Castellammare, assoldò killer per l'omicidio del figlio. Chiesto l'abbreviato
Una pensionata di 72 anni di Castellammare del Golfo e un uomo di 53 anni di Alcamo sono comparsi davanti al gup Giancarlo Caruso, chiedendo di essere giudicati con rito abbreviato. Entrambi sono imputati di tentato omicidio in concorso.
La pensionata, Giovanna Navarra, avrebbe assoldato l'alcamese Leonardo Parrino per uccidere il figlio nullafacente che la vessava di contino con offese, tentativi di aggressione e richieste di denaro. La convivenza era diventata insostenibile.
Il piano di Navarra è stato sventato quando Parrino, invece di eseguire l'incarico, ha avvisato la polizia. Le autorità hanno iniziato a intercettare il telefono della donna, scoprendo così i dettagli del tentativo di omicidio. La polizia ha poi riferito il tutto alla Procura della Repubblica, che ha avviato le denunce.
Durante l'udienza preliminare, gli avvocati della donna, e quello dell'alcamese Mario Sanacore, hanno chiesto il rito abbreviato. L'udienza è stata rinviata al prossimo 3 luglio.
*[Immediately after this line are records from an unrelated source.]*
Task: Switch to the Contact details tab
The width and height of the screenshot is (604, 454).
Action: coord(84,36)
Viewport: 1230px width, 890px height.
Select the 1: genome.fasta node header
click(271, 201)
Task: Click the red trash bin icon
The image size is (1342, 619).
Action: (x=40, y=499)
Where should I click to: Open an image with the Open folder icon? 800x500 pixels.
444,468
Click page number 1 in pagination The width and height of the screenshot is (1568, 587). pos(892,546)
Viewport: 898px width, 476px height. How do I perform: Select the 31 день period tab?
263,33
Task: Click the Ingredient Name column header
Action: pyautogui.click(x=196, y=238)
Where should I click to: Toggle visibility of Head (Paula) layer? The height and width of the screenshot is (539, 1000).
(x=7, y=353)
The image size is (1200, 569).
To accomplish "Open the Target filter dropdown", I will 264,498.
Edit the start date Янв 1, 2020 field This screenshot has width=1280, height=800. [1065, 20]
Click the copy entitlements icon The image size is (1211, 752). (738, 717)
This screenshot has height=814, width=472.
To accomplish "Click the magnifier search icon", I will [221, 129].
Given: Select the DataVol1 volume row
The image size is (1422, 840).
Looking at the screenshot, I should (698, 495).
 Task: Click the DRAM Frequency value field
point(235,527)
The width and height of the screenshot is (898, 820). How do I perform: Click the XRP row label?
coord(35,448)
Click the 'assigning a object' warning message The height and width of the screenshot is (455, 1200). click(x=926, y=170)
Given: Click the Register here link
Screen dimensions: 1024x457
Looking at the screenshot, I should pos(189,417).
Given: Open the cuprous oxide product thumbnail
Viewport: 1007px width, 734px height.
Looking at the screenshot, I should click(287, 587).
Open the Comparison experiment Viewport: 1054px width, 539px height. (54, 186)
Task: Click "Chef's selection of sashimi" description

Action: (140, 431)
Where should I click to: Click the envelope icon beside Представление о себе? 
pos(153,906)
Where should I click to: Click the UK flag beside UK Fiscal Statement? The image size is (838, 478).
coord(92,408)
I difensori sosterranno che non è stata compiuta alcuna azione concreta per portare a termine l'omicidio e che dalle intercettazioni non emergono prove di una reale pianificazione. Tuttavia, la Procura sostiene che Navarra avrebbe promesso denaro al sicario, informandolo sugli orari e le abitudini del figlio convivente di 52 anni. Le indagini indicano anche che la donna avrebbe fornito dettagli su come l'omicidio dovesse essere eseguito, tenendo conto della corporatura del figlio.